Incremental Launch Quiz Series

04 - 10 Dec 2025

Week 4 – Maximum Cantilever Length

Estimated Time: 5–6 min | PDH/CPD: 0.75 hr | Difficulty: Intermediate

Background: The Sombrio bridge is a two-span composite steel plate girder bridge (40 m + 82 m) launched across a deep ravine in Port Renfrew, BC. Four plate girders were incrementally launched without a temporary pier or launch nose, using precast deck panels as tail counterweight, thickened pier-segment bottom flanges, and crane-assisted final lift. (Parameters simplified for conceptual learning. Allow +25% for cross-frames, connection & splice plates. Girders launched without formwork; ignore wind.)

Engineer's Mind: With factored LTB-limited resistance of 30 MN·m (Quiz 3), determine maximum cantilever length. This reveals the self-launch capability of the girders to assess auxiliary measures required to launch across the longer span.

Question: What is the maximum cantilever length before factored self-weight moment equals factored flexural resistance of 30 MN·m of the pier girder segment? Given:

  • M_r = 30 MN·m (from Quiz 3)
  • w = 8.62 kN/m per girder (from Quiz 2)
  • Load factor α_D = 1.25
  •  Factored moment: M_f = α_D × (w × L² / 2)
  1. 75 m
  2. 72 m
  3. 68 m
  4. 78 m
Explanation

Calculation:

Set: Factored Moment Demand = Factored Moment Resistance

  1. 1.M_f = α_D × (w × L² / 2) = 30 MN.m
  2. .1.25 × (8.62 × L² / 2) = 30,000 kN.m
  3. 35.3875 × L² = 30,000
  4. L² = 5,569
  5. L = 74.6 m ≈ 75 m

The maximum self-supporting cantilever is 75 m, revealing a critical progression from the previous quizzes. Quizzes 1-2 suggested adequacy: elastic capacity of 52 MN·m (Quiz 1, no LTB or factors) exceeded the 27.6 MN·m unfactored demand at 80 m (Quiz 2). However, after applying resistance reductions for LTB and φ factor (Quiz 3: capacity drops to 30 MN·m) and construction load factors (demand at 80 m increases to 34.5 MN·m), the reality emerges: 34.5 > 30 MN·m—inadequate!

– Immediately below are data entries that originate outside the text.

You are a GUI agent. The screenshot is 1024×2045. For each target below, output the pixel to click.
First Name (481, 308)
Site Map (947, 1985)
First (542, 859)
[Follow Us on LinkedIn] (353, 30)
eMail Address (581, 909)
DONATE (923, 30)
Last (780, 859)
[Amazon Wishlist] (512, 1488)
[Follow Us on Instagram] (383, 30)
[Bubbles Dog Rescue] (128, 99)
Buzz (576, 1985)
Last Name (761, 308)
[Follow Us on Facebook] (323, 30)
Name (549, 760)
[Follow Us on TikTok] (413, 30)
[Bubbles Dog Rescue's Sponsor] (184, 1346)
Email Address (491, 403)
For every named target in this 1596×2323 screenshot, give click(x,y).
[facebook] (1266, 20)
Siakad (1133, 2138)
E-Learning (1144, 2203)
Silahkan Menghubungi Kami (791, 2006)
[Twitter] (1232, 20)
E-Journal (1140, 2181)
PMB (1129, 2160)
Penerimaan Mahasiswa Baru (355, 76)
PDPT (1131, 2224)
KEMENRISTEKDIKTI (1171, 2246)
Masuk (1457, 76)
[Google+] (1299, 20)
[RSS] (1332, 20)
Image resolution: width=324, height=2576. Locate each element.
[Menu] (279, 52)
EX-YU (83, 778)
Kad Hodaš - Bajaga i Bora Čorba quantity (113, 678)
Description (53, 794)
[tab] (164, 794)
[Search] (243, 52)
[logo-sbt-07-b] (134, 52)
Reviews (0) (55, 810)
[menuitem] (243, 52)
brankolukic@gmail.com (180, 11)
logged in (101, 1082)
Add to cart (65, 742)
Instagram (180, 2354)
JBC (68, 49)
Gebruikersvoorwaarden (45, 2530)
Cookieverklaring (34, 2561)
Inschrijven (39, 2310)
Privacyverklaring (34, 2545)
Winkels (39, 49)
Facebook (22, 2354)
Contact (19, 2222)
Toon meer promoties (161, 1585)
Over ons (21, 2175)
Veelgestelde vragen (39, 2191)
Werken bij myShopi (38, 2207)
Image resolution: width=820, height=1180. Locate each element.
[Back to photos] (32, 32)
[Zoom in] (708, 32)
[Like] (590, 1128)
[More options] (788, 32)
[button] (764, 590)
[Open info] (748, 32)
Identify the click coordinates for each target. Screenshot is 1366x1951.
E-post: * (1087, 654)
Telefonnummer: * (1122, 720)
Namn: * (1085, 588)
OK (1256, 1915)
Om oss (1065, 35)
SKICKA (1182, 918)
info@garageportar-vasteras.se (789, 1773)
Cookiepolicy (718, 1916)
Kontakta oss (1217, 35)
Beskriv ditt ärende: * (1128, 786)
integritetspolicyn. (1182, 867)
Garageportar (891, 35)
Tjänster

Solving for equilibrium (1.25 × 8.62 × L²/2 = 30,000) yields L = 75 m. This 5 m difference between initial impression (≥80 m) and factored reality (75 m) demonstrates why stability effects and code factors cannot be deferred to detailed design—ignoring them during conceptual calculations leads to fundamentally incorrect conclusions that require costly mid-design corrections. The remaining 6 m shortfall (75 m capable vs. 81 m target) necessitates strengthening (Quiz 5) or auxiliary launching measures.